У меня родилось только одно слово: сволочи. Рубцы меня потянули влево. Я бросил сидор и шагнул к двери. Однако некогда отмороженные легкие не смогли схватить воздуха. Я сел на диванчик. За дверью Ворзоновский что-то закричал чернявому. Именно что он закричал, я не смог разобрать. Легкие никак не захватывали воздух. Я повалился навзничь. Я весь задергался в конвульсии. Воздух в меня не шел. Напротив, из меня пошел рык. Мне стало страшно, что я сейчас задохнусь. И мне стало мерзко, что я задохнусь, а эта сволочь Ворзоновский возликует. Омерзение ли, обыкновенный инстинкт ли – что-то дало мне силы, а Господь надоумил упасть с диванчика на пол и не схватывать воздух, а как бы его из себя выталкивать, хотя он, кажется, и так шел из меня с рыком. После нескольких толчков я с протяжным стоном схватил маленькую и, как мне почувствовалось, какую-то кособоконькую струйку. Она рыбкой нырнула в меня. Потом нырнула вторая, третья – я ожил. Я сел на диванчик. В радости, что это могу, я стал глотать воздух – не дышать воздухом, а именно его глотать, как глотают воду. Радость тотчас стала перемежаться коротко возвращающимся страхом перед тем, что если бы вдруг я задохнулся. В этот миг я глотал воздух сторожко, с опаской, что натружу легкие и они откажут. Миг проходил, и я снова хватал воздух большими глотками, гнал его, как мне казалось, в самые мои закоулки.

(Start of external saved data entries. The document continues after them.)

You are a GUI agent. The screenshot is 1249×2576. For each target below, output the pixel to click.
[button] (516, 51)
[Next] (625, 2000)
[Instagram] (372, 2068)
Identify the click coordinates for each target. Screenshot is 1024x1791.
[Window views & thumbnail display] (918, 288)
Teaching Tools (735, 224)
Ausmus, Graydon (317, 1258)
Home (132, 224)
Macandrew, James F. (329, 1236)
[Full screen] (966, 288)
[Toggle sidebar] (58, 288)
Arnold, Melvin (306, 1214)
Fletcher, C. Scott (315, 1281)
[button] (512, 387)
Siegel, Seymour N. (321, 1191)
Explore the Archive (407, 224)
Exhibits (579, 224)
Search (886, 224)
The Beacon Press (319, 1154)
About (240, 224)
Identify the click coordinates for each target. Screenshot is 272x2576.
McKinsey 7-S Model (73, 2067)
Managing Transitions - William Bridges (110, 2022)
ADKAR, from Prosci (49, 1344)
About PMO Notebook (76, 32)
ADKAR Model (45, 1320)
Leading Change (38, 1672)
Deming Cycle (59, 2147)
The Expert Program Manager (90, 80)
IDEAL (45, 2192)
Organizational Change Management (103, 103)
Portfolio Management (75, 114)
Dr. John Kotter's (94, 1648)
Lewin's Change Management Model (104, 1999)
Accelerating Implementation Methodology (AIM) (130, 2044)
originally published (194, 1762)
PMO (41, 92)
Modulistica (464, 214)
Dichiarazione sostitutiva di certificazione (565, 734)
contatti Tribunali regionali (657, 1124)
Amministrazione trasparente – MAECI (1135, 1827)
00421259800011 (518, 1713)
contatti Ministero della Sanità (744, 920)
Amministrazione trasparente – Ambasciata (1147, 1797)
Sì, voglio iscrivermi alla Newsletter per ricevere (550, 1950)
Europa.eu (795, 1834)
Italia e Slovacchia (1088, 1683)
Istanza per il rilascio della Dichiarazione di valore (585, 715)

Я слышал за дверью ругань. Кричал Ворзоновский, кричали женщины, кричал чернявый жилец. Я различал отдельные фразы. Но я не понимал их смысла. Мне было превосходно оттого, что я дышу. Это было главным. Чернявый жилец кричал: «Вы все за собственность! Ваша платформа в жизни захватить собственность! А мы против!» И я понимал, что это о нашем доме. Но я этого не впускал в себя. Мне главным было дышать. Дышать мне было счастьем, моим одиноким счастьем, против которого все остальное было ничем.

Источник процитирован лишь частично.